Tabular data with multiple outputs

dangraf · January 6, 2019, 11:21am

Hello.
I’m fooling around with the tabular data and gets some errors when trying to create a datablock with two columns as ‘y’.
I get the error: 'got an unexpected keyword argument ‘one_hot’

# Create dataframe
df=pd.DataFrame()
df['A']=np.arange(datalen)
df['B']=np.arange(datalen)*10
df['C']=np.arange(datalen)*100
df['D']=np.random.choice(a=[True,False], size=datalen)
df['out']=np.arange(datalen)*2
df['out2'] =np.arange(datalen)*2
# create datablock
 start = int(0.8 * len(df))
 idx = list(range(start, len(df)))
 procs = [Categorify]

 src = (TabularList.from_df(df, cat_names=['D'], cont_names=['A', 'B', 'C'], procs=procs)
               .split_by_idx(idx)
               .label_from_df(cols=['out', 'out2'], label_cls=FloatList, log=True)
               .databunch(bs=8))

I’ve tracked down the error to the function: label_from_df in data_block.py

Could it be that this function should look like this instead?

def label_from_df(self, cols:IntsOrStrs=1, **kwargs):
        "Label `self.items` from the values in `cols` in `self.xtra`."
        labels = _maybe_squeeze(self.xtra.iloc[:,df_names_to_idx(cols, self.xtra)])
        assert labels.isna().sum().sum() == 0, f"You have NaN values in column(s) {cols} of your dataframe, please fix it." 
# Added check for 'log', If this key is in kwargs, the y should not be one-hot encoded 
# using multi category
        if is_listy(cols) and len(cols) > 1 and not 'log' in kwargs:
            new_kwargs = dict(one_hot=True, label_cls=MultiCategoryList, classes= cols)
# swithced place on kwargs and new_kwargs since "MultyCategoryList should override
# existing "FloatList". FloatList don't take the 'one hot' key.
           # org kwargs = {**new_kwargs, **kwargs}
            kwargs = {**kwargs, **new_kwargs}
        return self.label_from_list(labels, **kwargs)

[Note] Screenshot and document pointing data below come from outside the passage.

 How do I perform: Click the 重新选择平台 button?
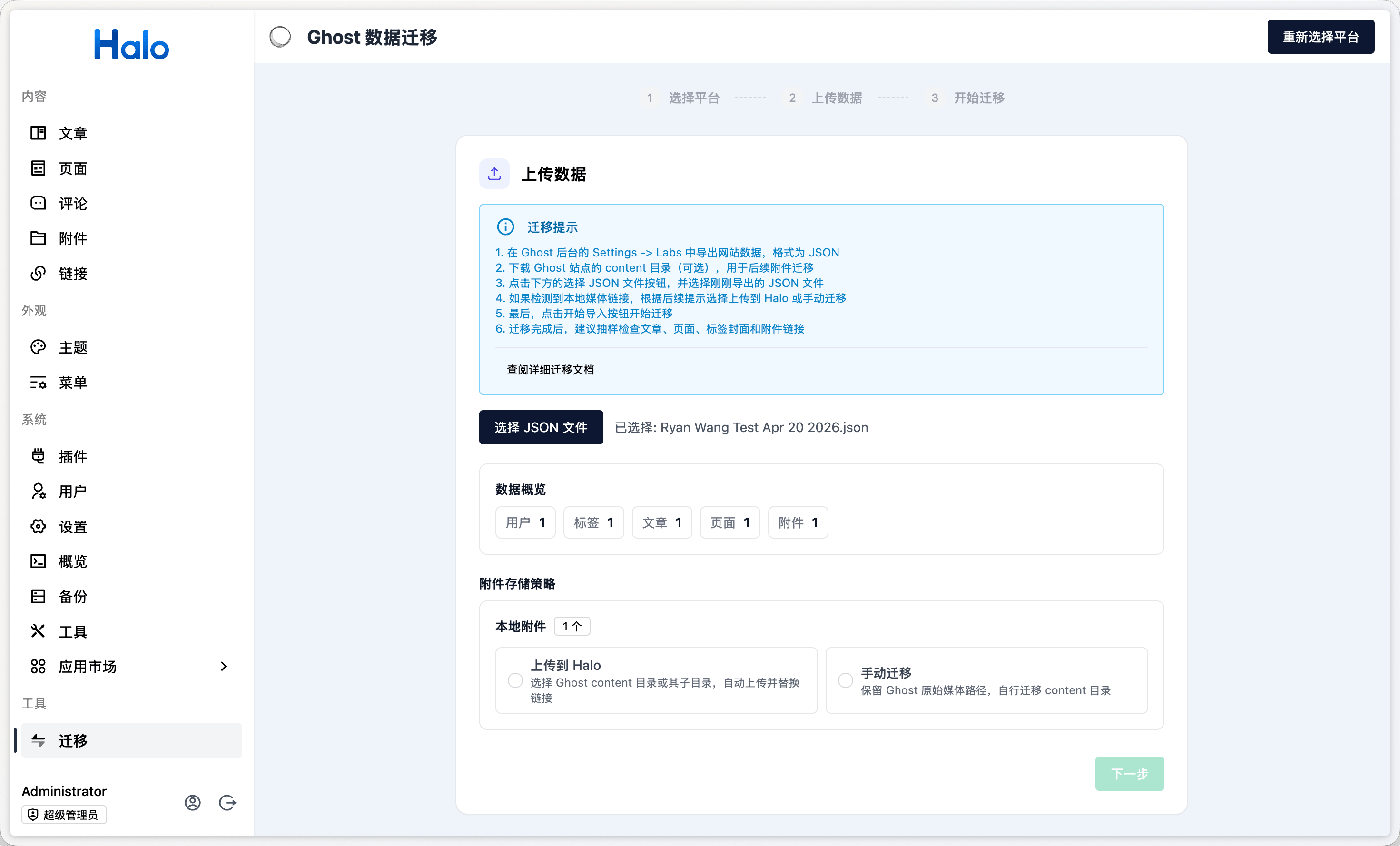click(1321, 37)
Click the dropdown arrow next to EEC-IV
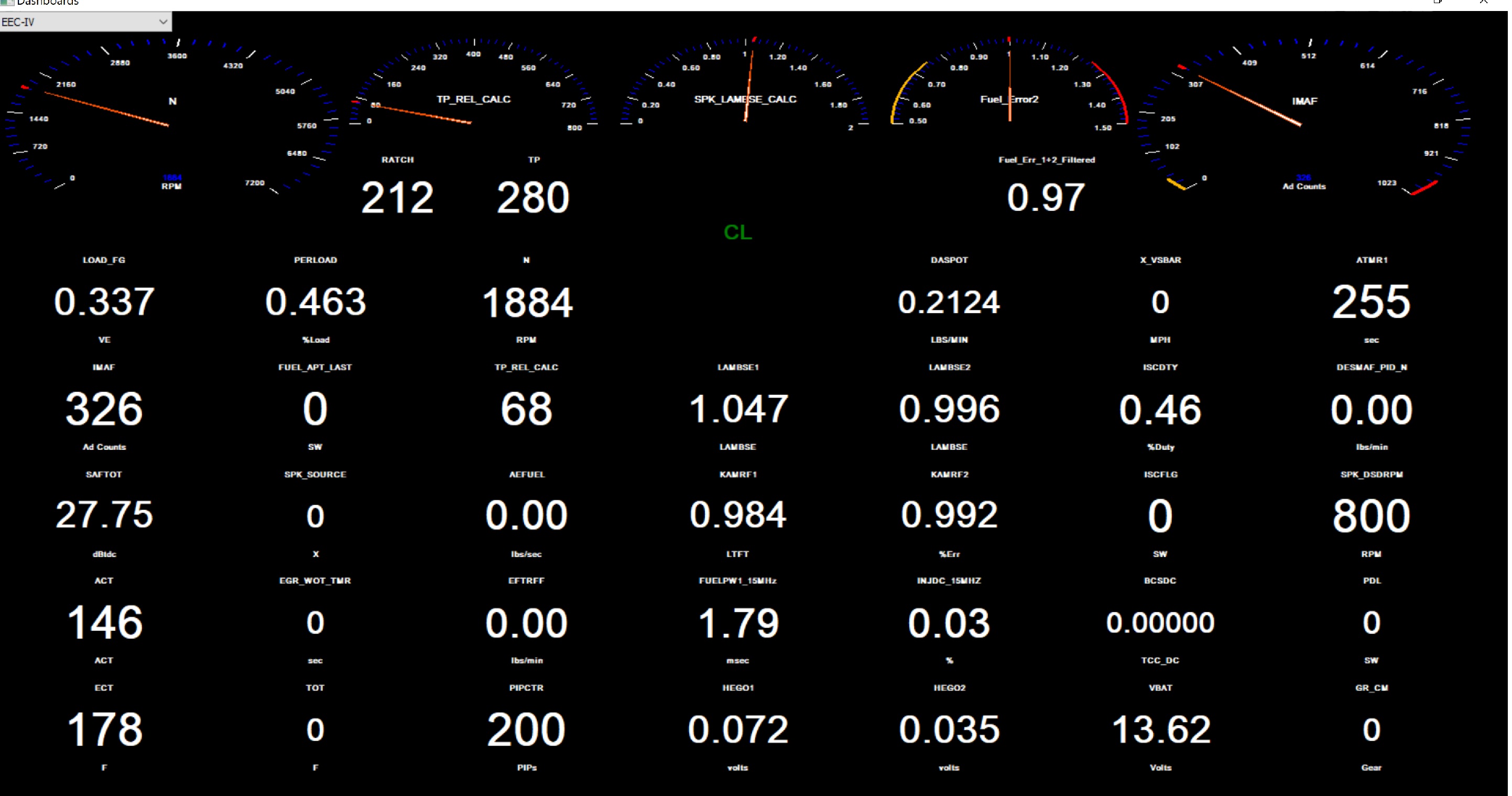Screen dimensions: 1512x796 tap(162, 21)
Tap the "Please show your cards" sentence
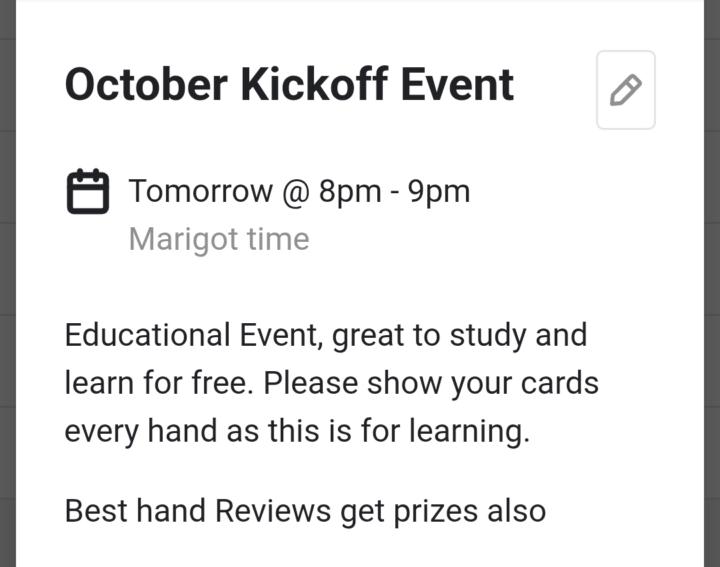The image size is (720, 567). click(432, 383)
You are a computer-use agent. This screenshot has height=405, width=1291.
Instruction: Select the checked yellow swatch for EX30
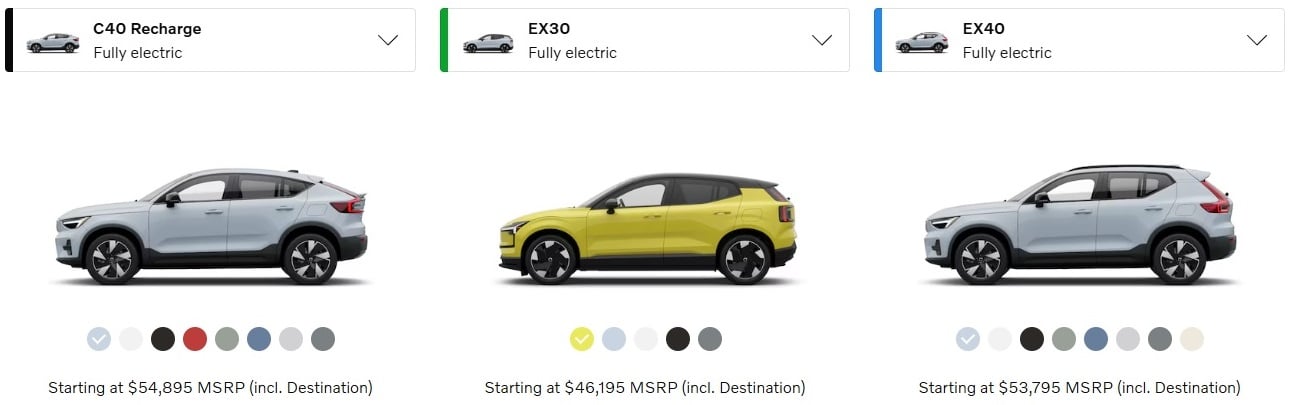582,339
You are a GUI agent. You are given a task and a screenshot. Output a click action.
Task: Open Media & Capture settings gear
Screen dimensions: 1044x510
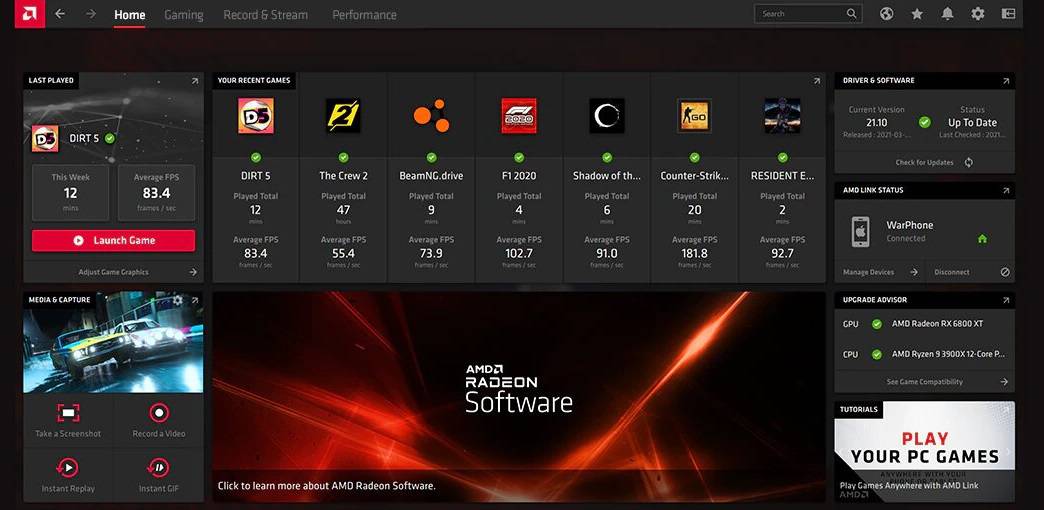point(178,300)
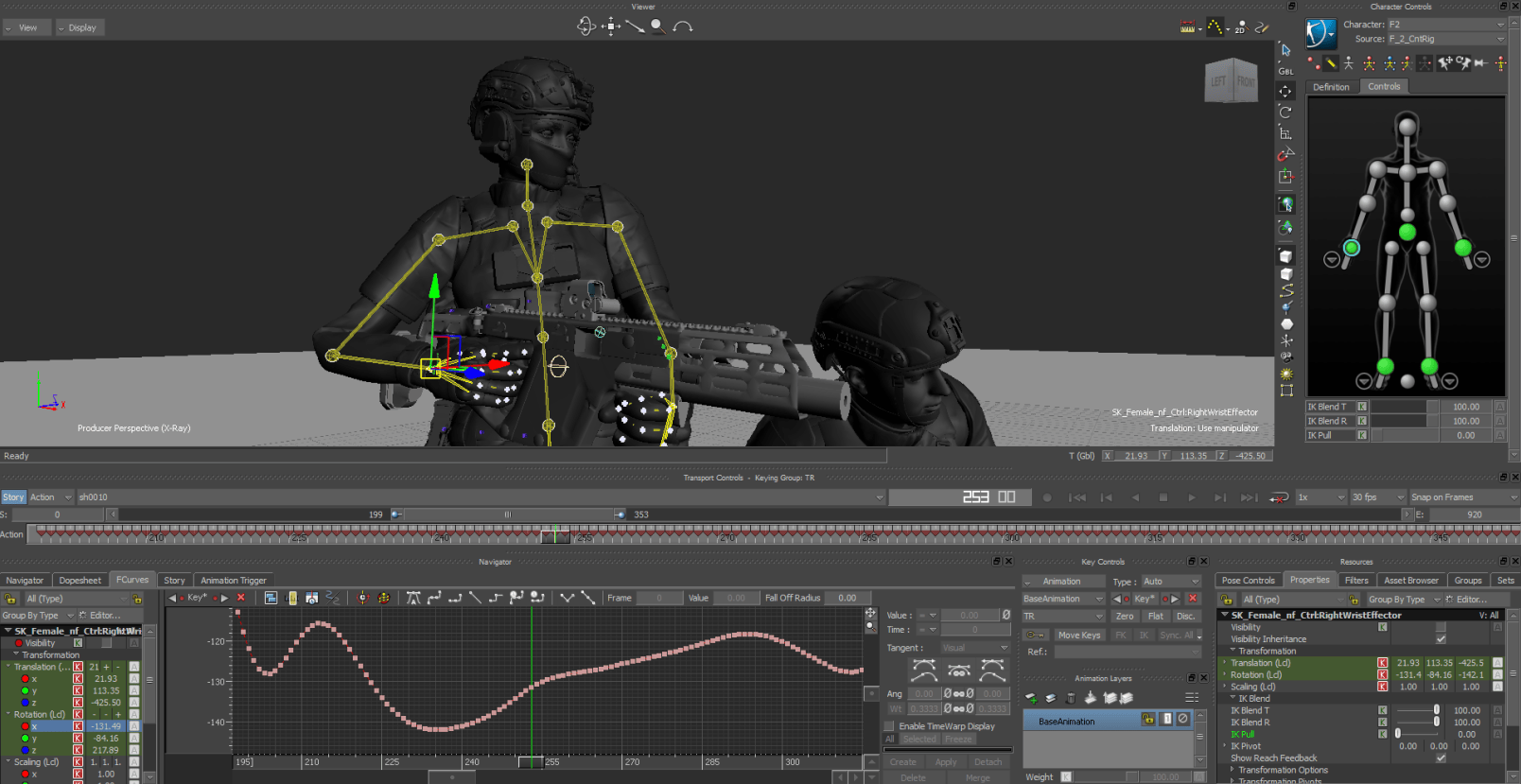Select the head effector on character figure
The width and height of the screenshot is (1521, 784).
[x=1407, y=125]
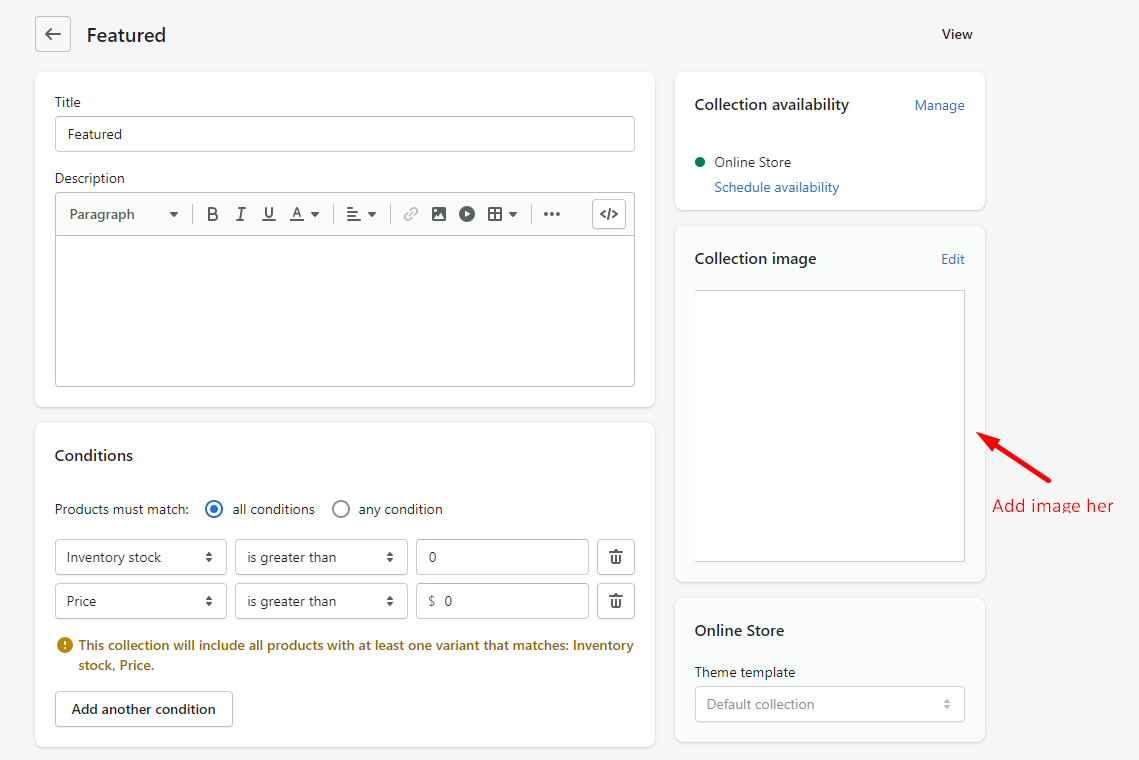1139x760 pixels.
Task: Toggle bold formatting in description editor
Action: pos(212,214)
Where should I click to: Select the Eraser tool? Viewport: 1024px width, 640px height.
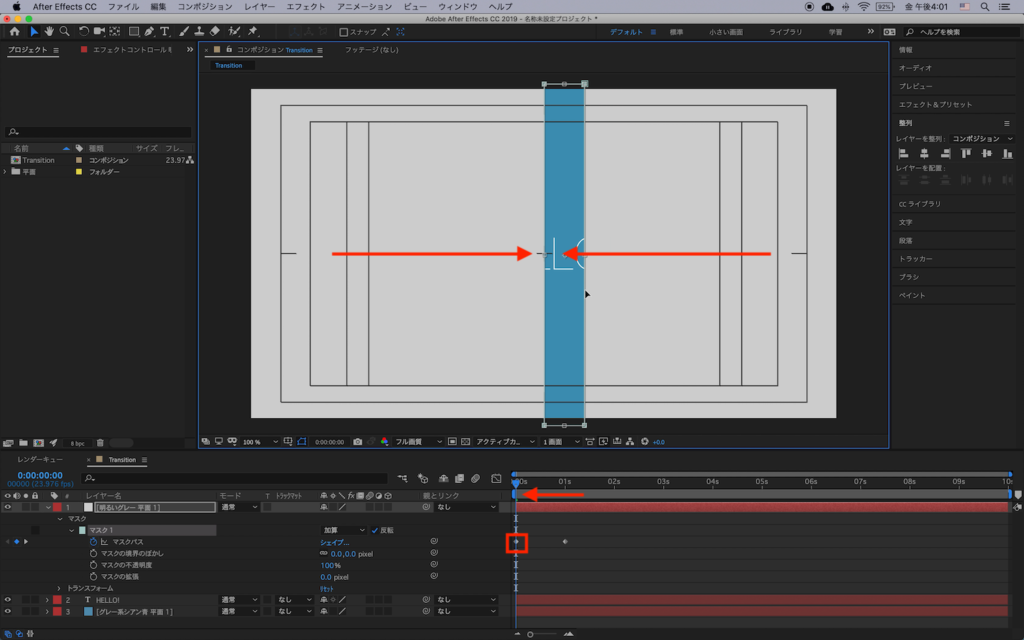(x=214, y=31)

ste · January 6, 2019, 8:08pm

You can have multiple Columns only for one-hot encoded values - check the source for label_from_df(…)

If you want to predict a Tuple you should create a custom ItemBase - see:

https://docs.fast.ai/tutorial.itemlist.html#Example:-ImageTuple

But on Y instead of X.

dangraf · January 6, 2019, 9:48pm

I can’t have multiple columns for one-hot encoded values because of the bug mentioned above. **kwargs and **new_kwargs are in wrong order which means that MultiCategoryList cls is never called.

Thanks for the link of the documentation, but I tested the code that I wrote above and it seems to work just fine to iterate over the data. I have not yet tested with tabular learners, since I’m trying to write my own custom one. Maybe I have missed some details that does not work properly?

austeane · February 25, 2019, 7:09pm

Did you figure out how to do this @dangraf ? I’d also like to predict multiple outputs.

rehlinger25 · March 1, 2019, 5:06pm

@dangraf @austeane I’m interested if either of you have made any progress on this as well.

dangraf · March 2, 2019, 7:44pm

Hello. I switched tasks so I didn’t dig deeper into this. I will do it later this year but now it’s on hold.